-------- Records provided
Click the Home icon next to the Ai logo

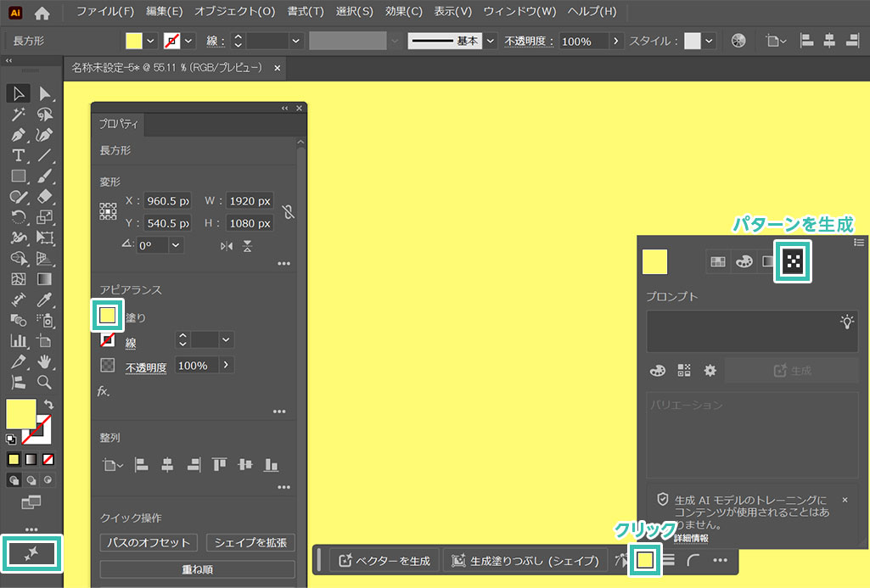click(x=42, y=12)
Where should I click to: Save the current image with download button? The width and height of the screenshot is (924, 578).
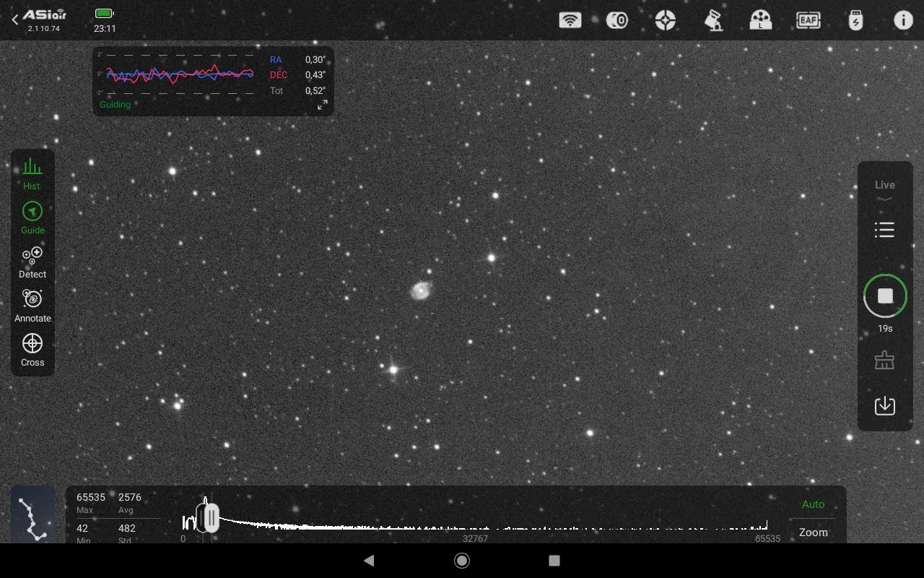click(x=885, y=405)
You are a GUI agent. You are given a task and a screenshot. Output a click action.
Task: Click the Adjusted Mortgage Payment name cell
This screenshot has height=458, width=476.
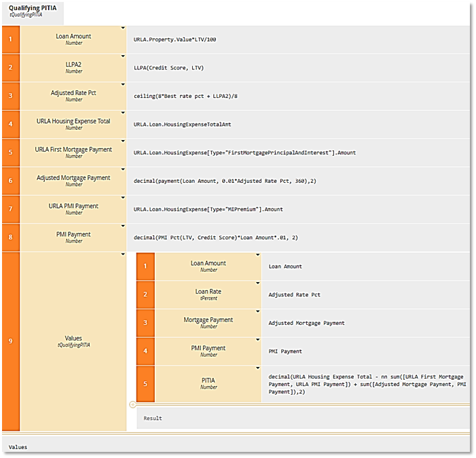73,181
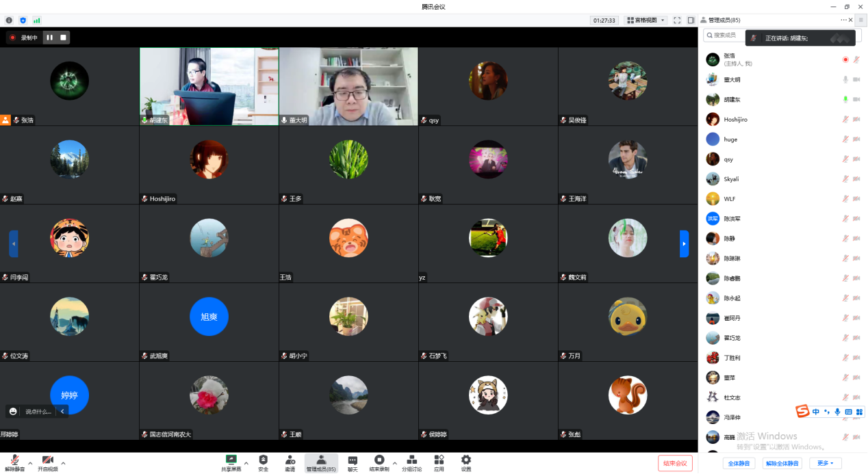Pause the recording in 录制中 bar
Viewport: 868px width, 474px height.
coord(50,38)
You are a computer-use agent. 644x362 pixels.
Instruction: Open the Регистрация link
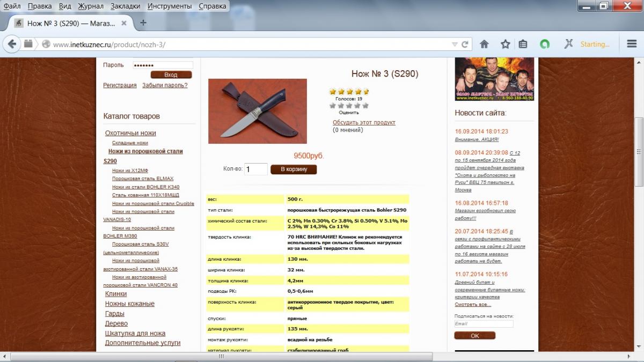[x=120, y=85]
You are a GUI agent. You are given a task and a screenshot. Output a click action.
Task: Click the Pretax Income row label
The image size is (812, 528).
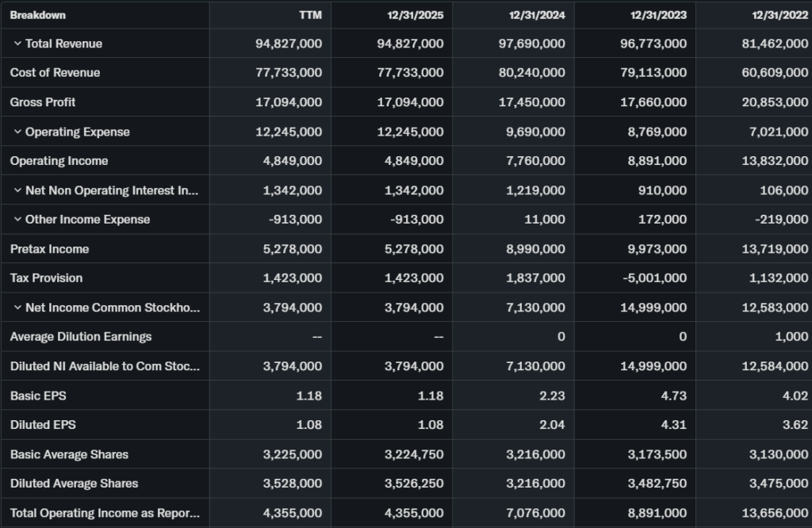pos(49,249)
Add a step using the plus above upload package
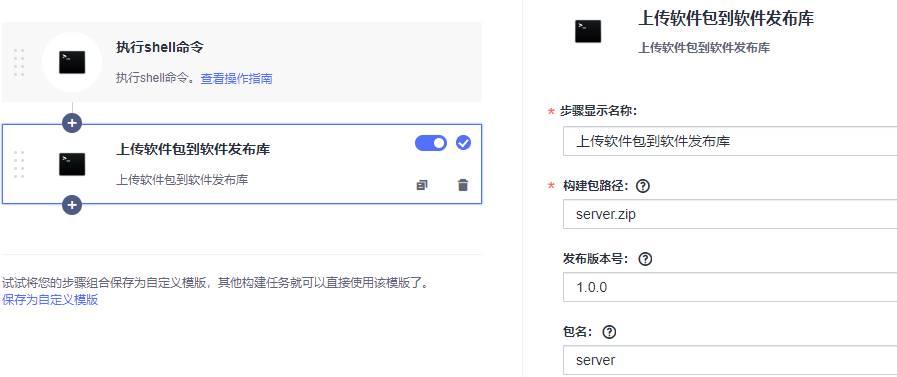The image size is (897, 377). point(72,122)
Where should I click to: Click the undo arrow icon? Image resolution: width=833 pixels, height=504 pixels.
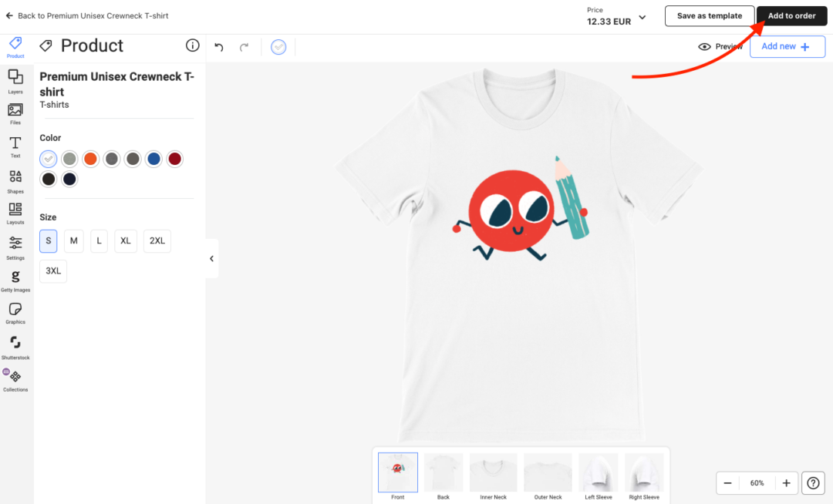tap(219, 47)
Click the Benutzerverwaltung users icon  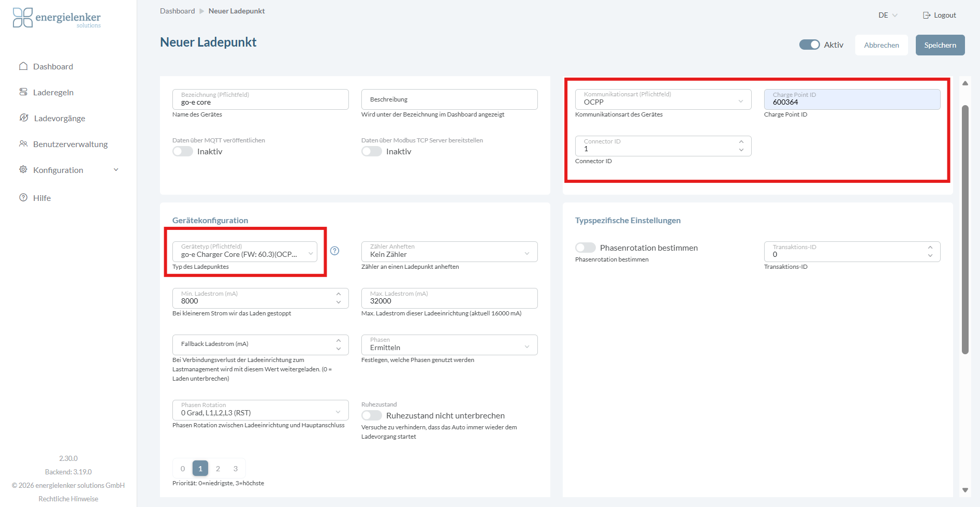point(23,144)
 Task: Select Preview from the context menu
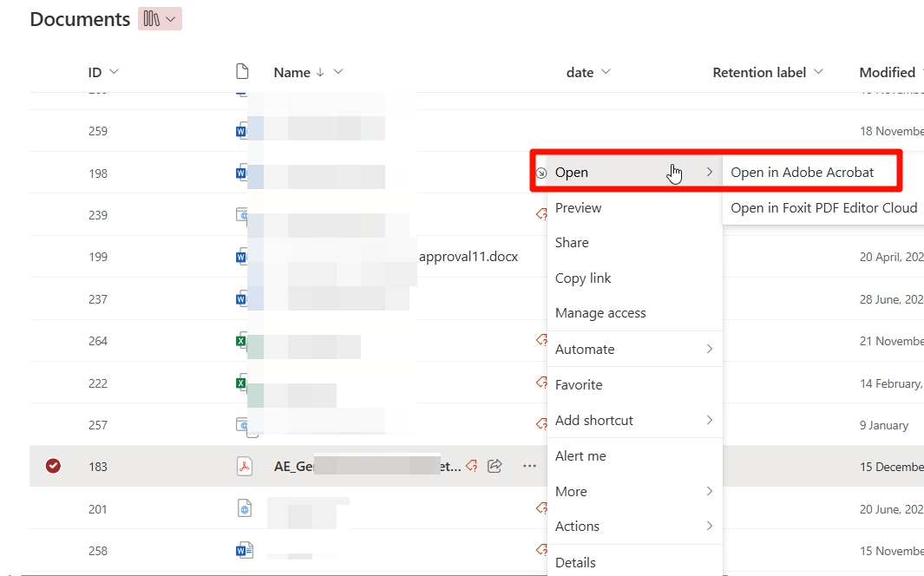point(578,207)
----------------
The lines from the start of the data through the line that contains "Task: Click the Pretax Income row label" are to be returned exactly, please, with both ends included and every picture left out.

- **Exercise answer**:
Click the Home icon next to the Ai logo

click(x=42, y=12)
Where should I click to: Save the current image with download button? The width and height of the screenshot is (924, 578).
click(x=885, y=405)
You are a GUI agent. You are given a task and a screenshot. Output a click action.
Task: Click the Adjusted Mortgage Payment name cell
This screenshot has height=458, width=476.
73,181
Pause the recording in 录制中 bar
Viewport: 868px width, 474px height.
coord(50,38)
You are a computer-use agent. 644x362 pixels.
Instruction: Open the Регистрация link
[x=120, y=85]
You are a GUI agent. You are given a task and a screenshot. Output a click action.
Task: Click the Pretax Income row label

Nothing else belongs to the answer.